## Request
Reproduce verbatim the part of the data that opens with the line containing "Click the Remove" and closes with the line containing "pyautogui.click(x=458, y=40)", keeping both of those lines.

## Data to process

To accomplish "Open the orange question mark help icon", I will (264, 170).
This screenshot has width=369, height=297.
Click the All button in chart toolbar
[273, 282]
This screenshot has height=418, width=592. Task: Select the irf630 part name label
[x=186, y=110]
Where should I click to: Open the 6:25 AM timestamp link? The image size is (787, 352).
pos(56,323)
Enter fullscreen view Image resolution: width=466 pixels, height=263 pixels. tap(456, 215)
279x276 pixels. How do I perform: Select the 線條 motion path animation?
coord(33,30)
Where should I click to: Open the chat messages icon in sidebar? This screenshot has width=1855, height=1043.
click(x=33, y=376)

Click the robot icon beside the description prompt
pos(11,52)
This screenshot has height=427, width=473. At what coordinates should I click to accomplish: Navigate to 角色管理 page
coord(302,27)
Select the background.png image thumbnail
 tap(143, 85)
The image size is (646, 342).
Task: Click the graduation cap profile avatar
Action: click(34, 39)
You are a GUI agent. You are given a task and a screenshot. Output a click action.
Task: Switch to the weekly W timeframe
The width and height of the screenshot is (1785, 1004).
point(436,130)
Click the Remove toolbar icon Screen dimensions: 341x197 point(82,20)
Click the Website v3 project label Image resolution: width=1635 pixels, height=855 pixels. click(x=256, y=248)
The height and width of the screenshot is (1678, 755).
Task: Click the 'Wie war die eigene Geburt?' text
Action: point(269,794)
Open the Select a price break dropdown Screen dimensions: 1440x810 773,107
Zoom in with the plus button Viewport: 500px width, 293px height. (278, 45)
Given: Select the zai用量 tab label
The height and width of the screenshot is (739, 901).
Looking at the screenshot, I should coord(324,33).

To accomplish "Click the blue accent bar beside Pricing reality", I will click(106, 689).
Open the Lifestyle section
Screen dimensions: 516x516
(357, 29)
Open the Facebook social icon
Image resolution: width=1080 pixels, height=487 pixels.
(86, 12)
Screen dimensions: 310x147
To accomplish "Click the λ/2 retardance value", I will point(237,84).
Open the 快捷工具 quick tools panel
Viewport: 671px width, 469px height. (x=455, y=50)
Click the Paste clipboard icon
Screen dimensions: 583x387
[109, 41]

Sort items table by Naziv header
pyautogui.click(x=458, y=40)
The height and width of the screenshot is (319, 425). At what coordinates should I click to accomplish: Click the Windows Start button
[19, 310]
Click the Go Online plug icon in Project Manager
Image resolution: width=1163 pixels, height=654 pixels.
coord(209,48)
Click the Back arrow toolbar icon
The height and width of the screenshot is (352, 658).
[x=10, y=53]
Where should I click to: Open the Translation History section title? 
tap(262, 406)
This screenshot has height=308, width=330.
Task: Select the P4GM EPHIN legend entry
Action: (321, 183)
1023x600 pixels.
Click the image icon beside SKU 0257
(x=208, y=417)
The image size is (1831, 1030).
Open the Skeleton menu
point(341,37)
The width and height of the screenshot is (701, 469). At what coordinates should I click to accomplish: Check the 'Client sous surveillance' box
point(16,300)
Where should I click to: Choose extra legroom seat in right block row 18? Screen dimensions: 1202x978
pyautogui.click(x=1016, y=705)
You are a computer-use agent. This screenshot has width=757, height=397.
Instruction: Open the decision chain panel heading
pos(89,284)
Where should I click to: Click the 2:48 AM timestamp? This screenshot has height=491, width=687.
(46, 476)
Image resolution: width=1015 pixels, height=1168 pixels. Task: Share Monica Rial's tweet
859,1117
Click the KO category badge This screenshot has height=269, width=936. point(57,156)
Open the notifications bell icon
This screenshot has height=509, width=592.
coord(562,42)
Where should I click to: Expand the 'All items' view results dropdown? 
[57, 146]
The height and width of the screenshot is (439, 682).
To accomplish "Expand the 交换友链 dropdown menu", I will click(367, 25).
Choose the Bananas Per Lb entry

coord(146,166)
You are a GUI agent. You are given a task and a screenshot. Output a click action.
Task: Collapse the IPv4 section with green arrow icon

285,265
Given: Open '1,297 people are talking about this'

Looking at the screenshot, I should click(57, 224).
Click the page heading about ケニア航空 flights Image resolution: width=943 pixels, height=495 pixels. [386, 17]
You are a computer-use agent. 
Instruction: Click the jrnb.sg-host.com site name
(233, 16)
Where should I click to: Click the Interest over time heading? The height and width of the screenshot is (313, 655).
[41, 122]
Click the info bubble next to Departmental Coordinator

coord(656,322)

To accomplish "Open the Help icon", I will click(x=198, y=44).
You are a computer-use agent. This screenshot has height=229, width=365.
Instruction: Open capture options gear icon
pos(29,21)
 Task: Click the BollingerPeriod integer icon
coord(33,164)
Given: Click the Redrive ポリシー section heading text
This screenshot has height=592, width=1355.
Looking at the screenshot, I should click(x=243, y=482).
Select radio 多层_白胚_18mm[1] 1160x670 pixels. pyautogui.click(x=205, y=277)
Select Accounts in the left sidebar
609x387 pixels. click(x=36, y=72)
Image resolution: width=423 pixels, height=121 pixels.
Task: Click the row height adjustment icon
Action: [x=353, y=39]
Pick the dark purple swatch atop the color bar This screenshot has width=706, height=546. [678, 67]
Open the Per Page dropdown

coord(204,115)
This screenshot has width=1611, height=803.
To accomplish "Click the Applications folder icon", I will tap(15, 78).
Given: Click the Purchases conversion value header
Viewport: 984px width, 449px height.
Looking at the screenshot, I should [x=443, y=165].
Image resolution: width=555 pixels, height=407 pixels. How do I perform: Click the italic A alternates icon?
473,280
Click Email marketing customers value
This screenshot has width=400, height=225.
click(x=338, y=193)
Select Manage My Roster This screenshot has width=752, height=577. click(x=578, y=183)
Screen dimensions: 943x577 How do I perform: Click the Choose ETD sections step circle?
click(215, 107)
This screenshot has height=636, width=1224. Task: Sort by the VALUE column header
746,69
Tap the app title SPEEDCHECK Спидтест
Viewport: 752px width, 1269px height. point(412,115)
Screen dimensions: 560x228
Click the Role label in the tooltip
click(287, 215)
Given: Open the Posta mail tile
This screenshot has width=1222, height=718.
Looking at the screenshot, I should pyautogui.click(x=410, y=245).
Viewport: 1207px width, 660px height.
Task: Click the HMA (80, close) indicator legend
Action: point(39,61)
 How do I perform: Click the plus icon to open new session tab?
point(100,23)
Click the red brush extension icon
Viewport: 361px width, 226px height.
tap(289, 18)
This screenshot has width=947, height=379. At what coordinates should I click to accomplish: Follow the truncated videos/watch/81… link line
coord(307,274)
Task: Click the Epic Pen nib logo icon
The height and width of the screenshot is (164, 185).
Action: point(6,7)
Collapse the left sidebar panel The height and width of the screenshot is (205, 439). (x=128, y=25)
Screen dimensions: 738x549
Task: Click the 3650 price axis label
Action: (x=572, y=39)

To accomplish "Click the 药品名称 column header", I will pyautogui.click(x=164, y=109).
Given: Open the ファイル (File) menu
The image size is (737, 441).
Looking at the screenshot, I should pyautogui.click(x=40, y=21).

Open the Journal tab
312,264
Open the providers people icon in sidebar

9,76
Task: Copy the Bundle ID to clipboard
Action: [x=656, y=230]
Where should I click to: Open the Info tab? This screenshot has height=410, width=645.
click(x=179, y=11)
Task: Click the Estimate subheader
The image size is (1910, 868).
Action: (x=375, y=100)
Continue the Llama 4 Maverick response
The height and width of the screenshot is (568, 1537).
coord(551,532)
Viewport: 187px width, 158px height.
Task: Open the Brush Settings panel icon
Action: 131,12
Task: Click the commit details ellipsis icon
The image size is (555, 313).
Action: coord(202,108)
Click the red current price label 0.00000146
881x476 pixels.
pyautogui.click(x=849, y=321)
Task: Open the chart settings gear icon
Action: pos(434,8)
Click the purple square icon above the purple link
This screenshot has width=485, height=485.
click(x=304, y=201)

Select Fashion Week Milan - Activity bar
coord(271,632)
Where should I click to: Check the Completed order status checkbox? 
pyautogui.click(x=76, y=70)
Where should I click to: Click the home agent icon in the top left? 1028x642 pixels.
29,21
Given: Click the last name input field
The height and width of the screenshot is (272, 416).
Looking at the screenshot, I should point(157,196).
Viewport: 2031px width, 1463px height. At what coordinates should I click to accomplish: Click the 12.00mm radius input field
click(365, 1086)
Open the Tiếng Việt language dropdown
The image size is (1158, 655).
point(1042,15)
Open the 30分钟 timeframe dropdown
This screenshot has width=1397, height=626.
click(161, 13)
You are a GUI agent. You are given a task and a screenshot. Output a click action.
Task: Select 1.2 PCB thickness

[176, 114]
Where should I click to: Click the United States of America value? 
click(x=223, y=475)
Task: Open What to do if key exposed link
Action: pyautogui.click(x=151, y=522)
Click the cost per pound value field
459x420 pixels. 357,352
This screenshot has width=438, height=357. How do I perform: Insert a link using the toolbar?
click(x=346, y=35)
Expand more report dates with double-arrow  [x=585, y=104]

## Reply
Click the Remove toolbar icon Screen dimensions: 341x197 point(82,20)
Click the Website v3 project label Image resolution: width=1635 pixels, height=855 pixels. click(x=256, y=248)
The height and width of the screenshot is (1678, 755).
Task: Click the 'Wie war die eigene Geburt?' text
Action: point(269,794)
Open the Select a price break dropdown Screen dimensions: 1440x810 773,107
Zoom in with the plus button Viewport: 500px width, 293px height. (278, 45)
Given: Select the zai用量 tab label
The height and width of the screenshot is (739, 901).
Looking at the screenshot, I should coord(324,33).

To accomplish "Click the blue accent bar beside Pricing reality", I will click(106, 689).
Open the Lifestyle section
Screen dimensions: 516x516
(357, 29)
Open the Facebook social icon
Image resolution: width=1080 pixels, height=487 pixels.
(86, 12)
Screen dimensions: 310x147
To accomplish "Click the λ/2 retardance value", I will point(237,84).
Open the 快捷工具 quick tools panel
Viewport: 671px width, 469px height. (x=455, y=50)
Click the Paste clipboard icon
Screen dimensions: 583x387
[109, 41]

Sort items table by Naziv header
pyautogui.click(x=458, y=40)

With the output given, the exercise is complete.